*YOUR OBJECTIVE:*
Could you retype only the lines from the one containing "The width and" through the final line of the entries, both included, skipping any images?

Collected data
┌──

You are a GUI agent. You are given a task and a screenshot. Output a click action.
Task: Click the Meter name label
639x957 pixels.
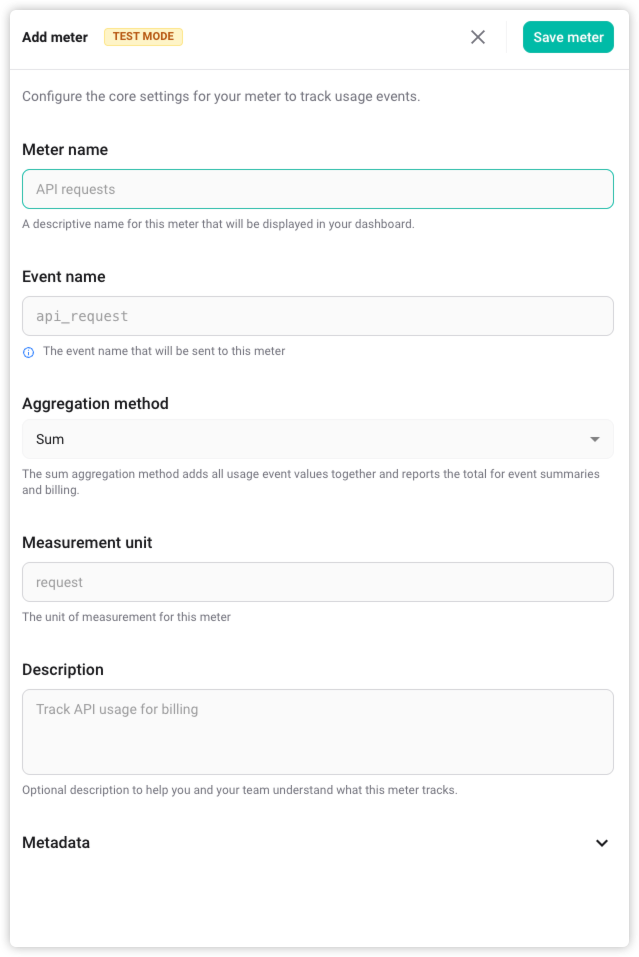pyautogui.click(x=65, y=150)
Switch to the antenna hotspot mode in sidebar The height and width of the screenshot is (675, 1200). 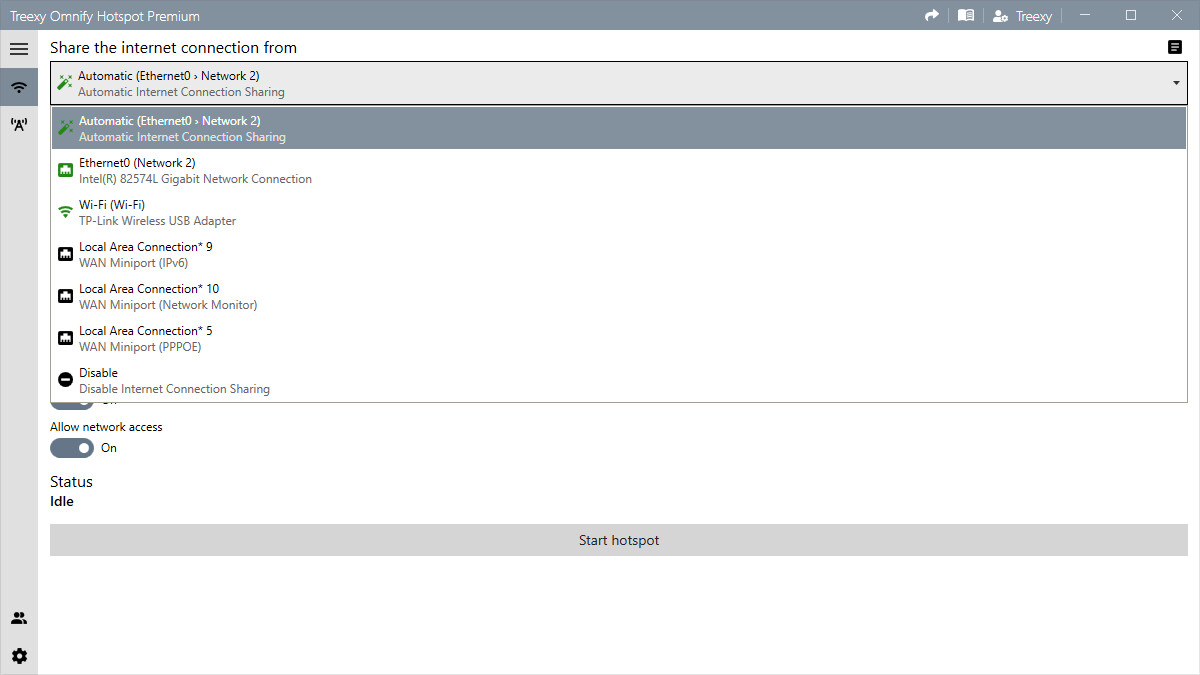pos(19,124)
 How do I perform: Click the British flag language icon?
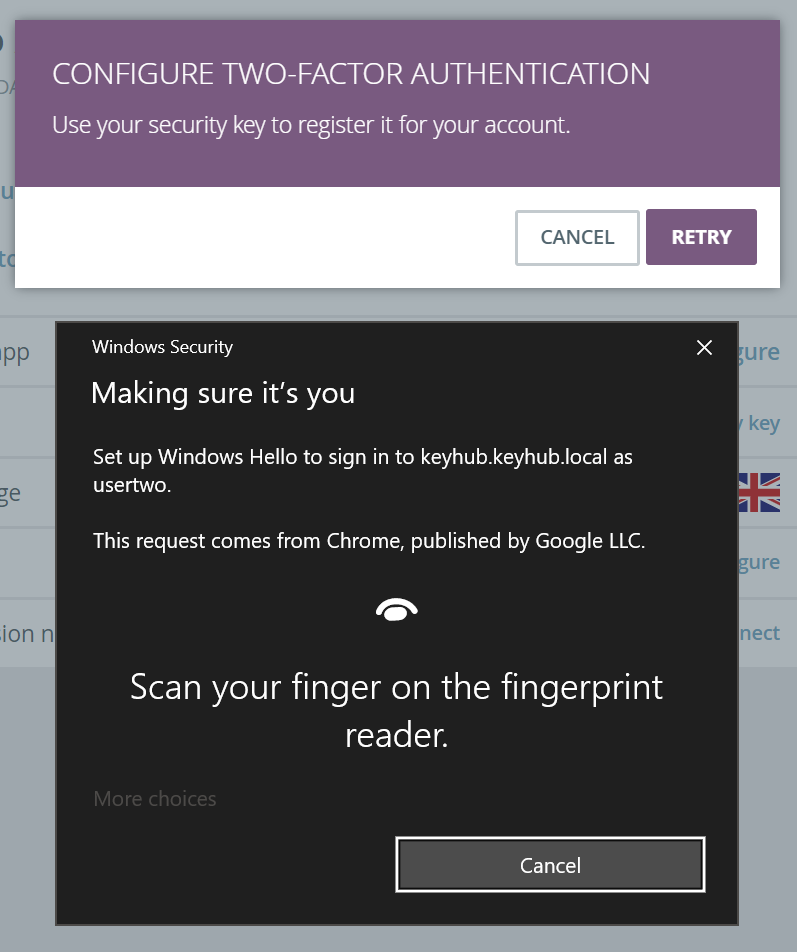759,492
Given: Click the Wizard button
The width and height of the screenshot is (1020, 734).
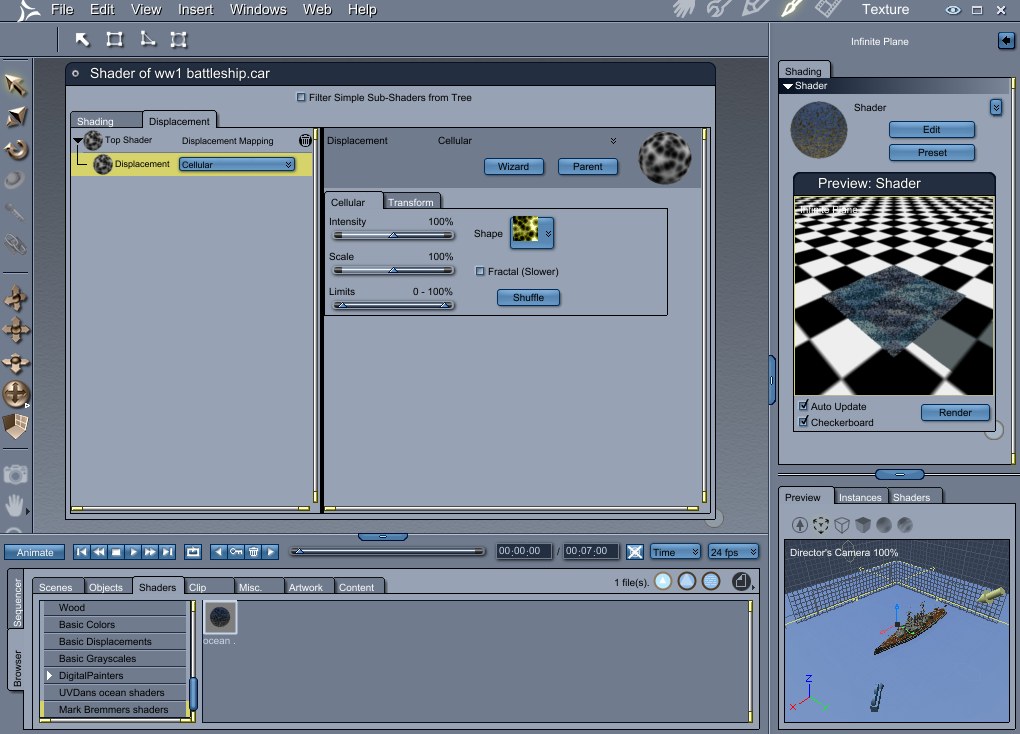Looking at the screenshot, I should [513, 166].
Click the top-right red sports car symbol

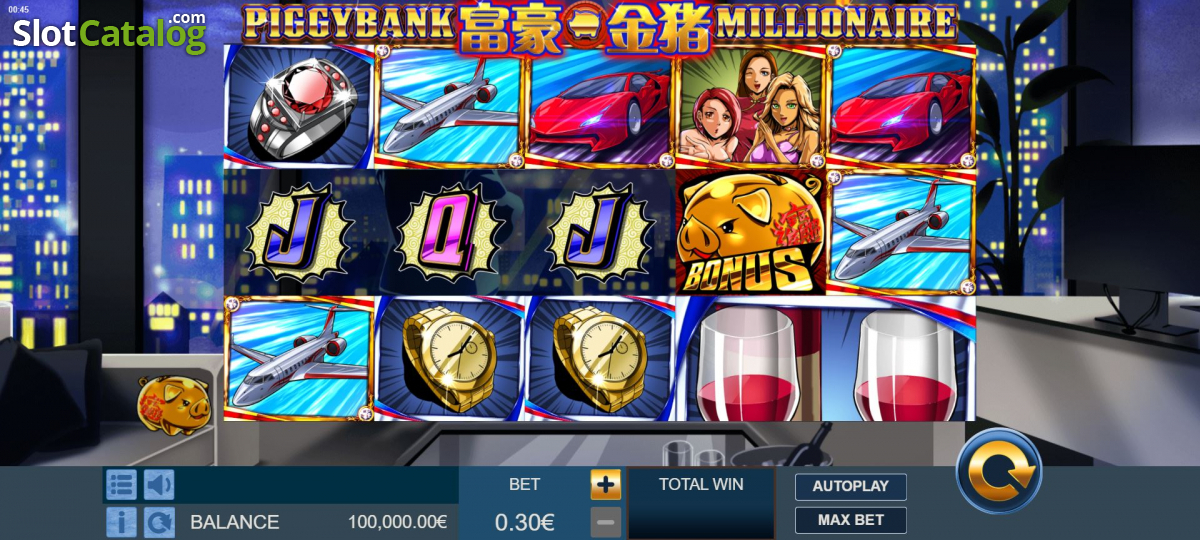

└──

*EXPECTED ANSWER:*
The width and height of the screenshot is (1020, 734).
Looking at the screenshot, I should [513, 166].
Click the top-right red sports car symbol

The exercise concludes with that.